(Beginning of LISTED ENTRIES)
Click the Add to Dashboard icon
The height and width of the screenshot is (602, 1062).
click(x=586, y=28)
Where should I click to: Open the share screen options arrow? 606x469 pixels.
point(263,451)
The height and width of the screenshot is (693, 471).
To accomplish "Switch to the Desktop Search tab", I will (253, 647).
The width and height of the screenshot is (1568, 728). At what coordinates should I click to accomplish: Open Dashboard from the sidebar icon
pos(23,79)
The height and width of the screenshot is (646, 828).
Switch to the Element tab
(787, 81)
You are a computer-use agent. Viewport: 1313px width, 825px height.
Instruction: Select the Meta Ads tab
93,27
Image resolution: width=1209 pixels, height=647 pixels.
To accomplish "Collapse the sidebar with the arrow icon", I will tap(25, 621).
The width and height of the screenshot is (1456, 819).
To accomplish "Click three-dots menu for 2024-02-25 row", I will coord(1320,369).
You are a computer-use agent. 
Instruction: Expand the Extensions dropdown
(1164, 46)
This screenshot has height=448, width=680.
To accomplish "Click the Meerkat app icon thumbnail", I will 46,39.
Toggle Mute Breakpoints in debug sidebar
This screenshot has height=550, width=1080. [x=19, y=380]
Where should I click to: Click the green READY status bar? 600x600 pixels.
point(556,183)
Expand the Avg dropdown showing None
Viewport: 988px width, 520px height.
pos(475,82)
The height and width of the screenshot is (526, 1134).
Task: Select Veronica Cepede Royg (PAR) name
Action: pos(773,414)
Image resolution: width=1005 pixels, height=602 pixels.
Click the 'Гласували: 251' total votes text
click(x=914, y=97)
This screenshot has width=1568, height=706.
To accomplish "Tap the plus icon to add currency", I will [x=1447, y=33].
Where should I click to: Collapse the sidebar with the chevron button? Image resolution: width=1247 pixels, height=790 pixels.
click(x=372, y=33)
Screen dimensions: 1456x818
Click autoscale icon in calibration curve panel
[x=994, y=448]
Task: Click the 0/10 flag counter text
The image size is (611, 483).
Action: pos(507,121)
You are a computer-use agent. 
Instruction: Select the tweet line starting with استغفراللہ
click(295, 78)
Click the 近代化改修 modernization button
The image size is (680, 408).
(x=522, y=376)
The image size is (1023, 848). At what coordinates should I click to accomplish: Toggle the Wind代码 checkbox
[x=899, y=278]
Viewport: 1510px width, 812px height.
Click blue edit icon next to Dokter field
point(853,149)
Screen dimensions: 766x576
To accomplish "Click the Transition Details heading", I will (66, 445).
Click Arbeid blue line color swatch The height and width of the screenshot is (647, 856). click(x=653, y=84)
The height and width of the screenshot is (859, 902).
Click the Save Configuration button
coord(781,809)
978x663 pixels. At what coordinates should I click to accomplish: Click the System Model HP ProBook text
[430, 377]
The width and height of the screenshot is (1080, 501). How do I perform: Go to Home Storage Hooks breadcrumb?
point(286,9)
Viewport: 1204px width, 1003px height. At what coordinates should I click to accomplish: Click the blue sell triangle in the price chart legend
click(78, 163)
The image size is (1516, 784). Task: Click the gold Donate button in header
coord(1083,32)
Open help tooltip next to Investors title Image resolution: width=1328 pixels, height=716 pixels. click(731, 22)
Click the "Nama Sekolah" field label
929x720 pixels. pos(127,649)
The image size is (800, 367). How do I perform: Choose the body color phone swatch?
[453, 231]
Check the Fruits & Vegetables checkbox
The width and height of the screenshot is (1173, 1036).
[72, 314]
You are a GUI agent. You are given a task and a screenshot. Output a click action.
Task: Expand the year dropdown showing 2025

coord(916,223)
(End of LISTED ENTRIES)
• _TASK DESCRIPTION_
Exactly how many lines in the listing above contain the word "will"? Only the number should be given.

• _WRITTEN ANSWER_
6